What to work on ->
Repeat the entries below in full, with every character unchanged.

───── Exercise data ─────

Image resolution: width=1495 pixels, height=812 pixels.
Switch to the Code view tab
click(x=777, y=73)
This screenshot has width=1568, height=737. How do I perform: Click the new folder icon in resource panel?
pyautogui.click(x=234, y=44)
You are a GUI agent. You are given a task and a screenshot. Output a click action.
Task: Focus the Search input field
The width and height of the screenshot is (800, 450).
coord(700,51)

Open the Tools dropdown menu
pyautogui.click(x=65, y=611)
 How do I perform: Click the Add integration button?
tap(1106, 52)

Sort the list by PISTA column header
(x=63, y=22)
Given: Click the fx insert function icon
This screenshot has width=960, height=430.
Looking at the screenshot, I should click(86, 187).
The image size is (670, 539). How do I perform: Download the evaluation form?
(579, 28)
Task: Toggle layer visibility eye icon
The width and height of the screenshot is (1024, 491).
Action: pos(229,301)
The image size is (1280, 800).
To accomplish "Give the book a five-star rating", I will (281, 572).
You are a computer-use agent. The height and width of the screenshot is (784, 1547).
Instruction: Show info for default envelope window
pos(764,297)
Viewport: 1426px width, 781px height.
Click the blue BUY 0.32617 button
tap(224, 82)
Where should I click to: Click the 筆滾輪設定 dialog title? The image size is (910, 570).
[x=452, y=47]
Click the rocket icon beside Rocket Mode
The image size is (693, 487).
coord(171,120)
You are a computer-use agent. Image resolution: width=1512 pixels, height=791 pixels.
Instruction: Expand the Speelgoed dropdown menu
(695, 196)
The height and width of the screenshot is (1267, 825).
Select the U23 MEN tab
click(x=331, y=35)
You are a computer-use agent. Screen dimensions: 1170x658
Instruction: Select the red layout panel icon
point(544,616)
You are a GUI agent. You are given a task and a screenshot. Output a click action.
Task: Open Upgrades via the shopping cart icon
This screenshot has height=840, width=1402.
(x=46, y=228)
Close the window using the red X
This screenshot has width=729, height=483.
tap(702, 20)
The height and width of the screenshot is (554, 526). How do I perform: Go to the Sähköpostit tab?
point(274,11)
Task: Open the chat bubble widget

─────

Response to the exercise ->
Image resolution: width=1495 pixels, height=812 pixels.
Switch to the Code view tab
click(x=777, y=73)
This screenshot has width=1568, height=737. How do I perform: Click the new folder icon in resource panel?
pyautogui.click(x=234, y=44)
You are a GUI agent. You are given a task and a screenshot. Output a click action.
Task: Focus the Search input field
The width and height of the screenshot is (800, 450).
coord(700,51)

Open the Tools dropdown menu
pyautogui.click(x=65, y=611)
 How do I perform: Click the Add integration button?
tap(1106, 52)

Sort the list by PISTA column header
(x=63, y=22)
Given: Click the fx insert function icon
This screenshot has width=960, height=430.
Looking at the screenshot, I should click(86, 187).
The image size is (670, 539). How do I perform: Download the evaluation form?
(579, 28)
Task: Toggle layer visibility eye icon
The width and height of the screenshot is (1024, 491).
Action: pos(229,301)
The image size is (1280, 800).
To accomplish "Give the book a five-star rating", I will (281, 572).
You are a computer-use agent. The height and width of the screenshot is (784, 1547).
Instruction: Show info for default envelope window
pos(764,297)
Viewport: 1426px width, 781px height.
Click the blue BUY 0.32617 button
tap(224, 82)
Where should I click to: Click the 筆滾輪設定 dialog title? The image size is (910, 570).
[x=452, y=47]
Click the rocket icon beside Rocket Mode
The image size is (693, 487).
coord(171,120)
You are a computer-use agent. Image resolution: width=1512 pixels, height=791 pixels.
Instruction: Expand the Speelgoed dropdown menu
(695, 196)
The height and width of the screenshot is (1267, 825).
Select the U23 MEN tab
click(x=331, y=35)
You are a computer-use agent. Screen dimensions: 1170x658
Instruction: Select the red layout panel icon
point(544,616)
You are a GUI agent. You are given a task and a screenshot. Output a click action.
Task: Open Upgrades via the shopping cart icon
This screenshot has height=840, width=1402.
(x=46, y=228)
Close the window using the red X
This screenshot has width=729, height=483.
tap(702, 20)
The height and width of the screenshot is (554, 526). How do I perform: Go to the Sähköpostit tab?
point(274,11)
Task: Open the chat bubble widget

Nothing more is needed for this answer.